If you start on this Millennium Trilogy thing, carve out some time. It’s like being tied to a rope and pulled behind a power boat. The boat won’t stop and you can’t let go. I just dived into my iPad (see also the October 25 commentary on “E-Books and Me.”) and didn’t come for air till The Girl Who Played With Fire was done. Neglected wife, family, housework. It was shameful. I don’t dare touch The Girl Who Kicked the Hornet’s Nest for a while or I’ll have to go into rehab. I did, however, come up with another disadvantage of the e-book–you can’t pass it along to a friend. Big shame. Of course, you can’t do that with a library book either, can you? Nevertheless, print lit is still not dead in this household.

The Girl Who Played With Fire is the second of this triptych, and it’s much better than the first. And the first is only somewhat short of terrific (See the October 25 commentary.)

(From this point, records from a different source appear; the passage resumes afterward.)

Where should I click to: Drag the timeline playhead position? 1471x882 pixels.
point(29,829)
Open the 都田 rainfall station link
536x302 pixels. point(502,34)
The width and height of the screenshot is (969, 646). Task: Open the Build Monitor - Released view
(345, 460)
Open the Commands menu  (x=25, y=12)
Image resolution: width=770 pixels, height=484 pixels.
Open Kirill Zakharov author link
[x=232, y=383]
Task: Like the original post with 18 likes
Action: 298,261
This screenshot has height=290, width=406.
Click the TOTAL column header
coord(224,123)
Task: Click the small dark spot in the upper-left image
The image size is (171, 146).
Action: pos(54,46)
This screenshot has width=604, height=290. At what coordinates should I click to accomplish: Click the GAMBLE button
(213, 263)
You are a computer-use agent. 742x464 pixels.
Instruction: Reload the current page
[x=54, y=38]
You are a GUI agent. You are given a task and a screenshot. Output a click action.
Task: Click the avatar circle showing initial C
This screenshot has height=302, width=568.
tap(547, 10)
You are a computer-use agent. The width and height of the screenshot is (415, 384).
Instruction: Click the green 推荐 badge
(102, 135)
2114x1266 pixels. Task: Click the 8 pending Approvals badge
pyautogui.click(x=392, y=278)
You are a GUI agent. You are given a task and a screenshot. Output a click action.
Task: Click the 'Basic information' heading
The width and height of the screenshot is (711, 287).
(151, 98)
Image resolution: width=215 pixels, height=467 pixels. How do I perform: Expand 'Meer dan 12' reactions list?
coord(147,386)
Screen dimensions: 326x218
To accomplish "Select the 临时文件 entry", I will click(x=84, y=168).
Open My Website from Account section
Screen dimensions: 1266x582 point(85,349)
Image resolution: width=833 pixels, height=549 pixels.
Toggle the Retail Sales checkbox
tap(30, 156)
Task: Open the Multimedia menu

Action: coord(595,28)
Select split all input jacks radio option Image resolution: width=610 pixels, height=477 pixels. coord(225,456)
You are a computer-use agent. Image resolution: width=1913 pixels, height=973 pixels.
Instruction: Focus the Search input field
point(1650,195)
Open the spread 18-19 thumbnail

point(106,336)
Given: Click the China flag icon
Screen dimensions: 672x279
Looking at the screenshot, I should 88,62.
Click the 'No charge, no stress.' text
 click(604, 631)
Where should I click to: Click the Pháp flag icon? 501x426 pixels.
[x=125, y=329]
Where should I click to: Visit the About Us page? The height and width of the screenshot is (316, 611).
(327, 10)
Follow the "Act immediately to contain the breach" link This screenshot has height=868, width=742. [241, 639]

The difference in quality between this and the first is that the narrative never, ever sags here. Not a dead spot. Even once when I thought Larsson had made a mistake about three-quarters of the way through in  giving us

 

a sudden killer-POV section with all the who, how, and why’s of the killings that had been consuming our curiosity for the last couple of hundred pages, it turned out he knew what he was doing. With that couple of paragraphs, the novel is in an instant no longer a whodunit, but a will-he-get-caught-and-if-so-how-and-how-many-will-he-take-down-with-him? How do you pull off a switch like that? By deepening the characters and complicating the situation–not necessarily the plot, but the internal conflicts so that the mystery is no longer the point. It’s how the characters handle the circumstances. Masterful.

Lisbeth Salander continues in her The Girl With the Dragon Tattoo ways hacking her way into this computer system and that one, dealing out her special brand of justice. For a while, it appears that we’re going to spend most of the book with her this time. There’s neither hide nor hair of our old friend Mikael Blomkvist, the crusading journalist. But Larsson is way too addicted to jumping around from one character’s head to the other to sit still for a single POV, and we’re soon back at Millennium magazine and immersed in its latest attack on the slimy and outrageous. So much so that Lisbeth disappears entirely for perhaps a hundred pages soon after our reintroduction to the publishing world.

Never fear, though. She will return. And when she does, we’re treated to one of the most painful and harrowing sequences in the history of all crime literature. Really. A mentor of mine once advised writers to put their protagonists into situations that even they don’t know how they’ll get them out of. I doubt Larsson was in the room at the time, but he heard. We’re also treated to one of those most delightful of all literary surprises–one that’s an “of course” moment in hindsight, but that we didn’t see coming at all. At least I didn’t. So often those little “ah-ha’s” have the odor of gimmick and manipulation. Not this one. We have all the information we need to make the deduction, if only we’d (I’d) been smart enough.

I repeat myself proudly when I declare Lisbeth Salander one of the marvels of literary characterization.  She so overshadows the other characters that when I read Dragon Tattoo I discounted people like Blomkvist almost entirely. Now, however, I see that once again it was Larsson, not me, who knew what he was doing. Salander is so wildly eccentric that without a bridge to the “sane” world, she would be impotent, isolated, alone. Blomkvist and a couple of others provide that bridge, act as foils that give her antics and principles a way to achieve valid expression in normal society. Again, masterful. A shame for Larsson (or anyone) to go so young, but he certainly left a legacy more memorable than most of us have or will.